Seattle City Council approves $25 tax for legal firearm sales

SEATTLE, Wash. — Seattle City Council unanimously approved 'Gun Violence Tax' that charges $25 for every firearm legally sold in Seattle on Monday.

Quick Facts:

  • Seattle City Council will vote on Monday
  • Sellers would be taxed $25 for every gun sold plus 2 or 5 cent taxes on each bullet
  • Tax estimated to generate $300,000 a year for gun violence prevention
  • Gun store owner says shop owners and customers will leave Seattle

The council adopted the tax on an 8-0 vote Monday, along with a companion measure to require mandatory reporting of lost or stolen firearms.

Opponents say it won't stop criminals, but instead hurt legitimate businesses.

Some gun sellers said that instead of passing the added cost onto their customers, they would just move their stores out of Seattle.

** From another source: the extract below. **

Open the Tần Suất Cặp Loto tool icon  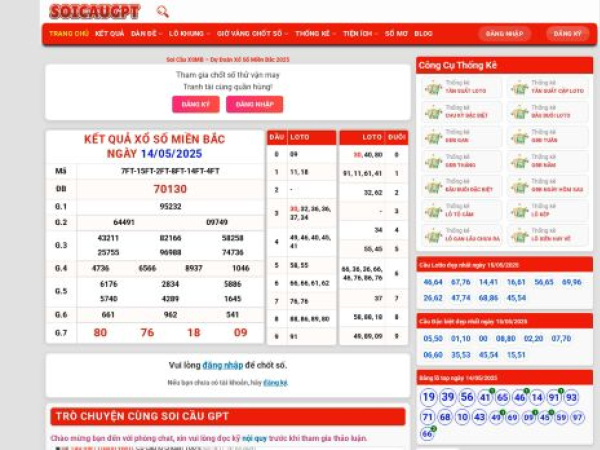519,88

The ordinance will tack on a new $25 tax on sellers for every gun sold, plus a new 2-cent tax on every .22 caliber bullet and 5 cents each for all other bullets.

The tax is estimated to generate about $300,000 a year to fund gun violence prevention.

"By providing for gun violence research with a tax on the sale of guns and bullets, and requiring gun owners to report lost or stolen firearms, Seattle is actively responding to the gun violence that is devastating our society," Washington Center for Gun Responsibility Executive Director Renee Hopkins said. "The human cost of gun violence has been especially clear in recent weeks, as shootings have claimed the lives of our young people and of community leaders like Donnie Chin."

Between 2006 and 2010, there were on average 131 firearms deaths a year in King County, according to Public Health-Seattle and King County. An additional 536 people required hospitalization for shooting injuries during that time.

According to Burgess, the direct medical costs of treating 253 gunshot victims at Harborview Medical Center in 2014 totaled more than $17 million. Taxpayers paid more than $12 million of that. City officials estimate that the new tax would bring in $300,000 to $500,000 a year, but gun shop owners told council members those numbers are inflated and that the law would cost them customers and sales.

Sergey Solyanik, owner of a Seattle gun shop called Precise Shooter, told the council the tax would simply prompt customers to travel to nearby cities to buy guns.

"The only real purpose of this legislation is to run gun stores out of Seattle," he said.

But gun-rights activists promised to sue on the grounds that the city doesn't have the authority to impose the measures. The Seattle tax is patterned after a similar measure in Cook County, Illinois.

Washington state prohibits local governments from adopting laws related to firearms unless those local ordinances are specifically authorized by state law. City Attorney Pete Holmes said Monday that the tax measure is allowed by the city's taxing authority — a proposition disputed by Alan Gottlieb, co-founder of the Bellevue-based Second Amendment Foundation. He noted that in 2010, Seattle dropped a rule banning guns in parks after opponents sued on the grounds that the local measure was pre-empted by state law.

"The courts aren't going to buy it," he said. "This is not authorized by state law, and therefore it's not going to hold up."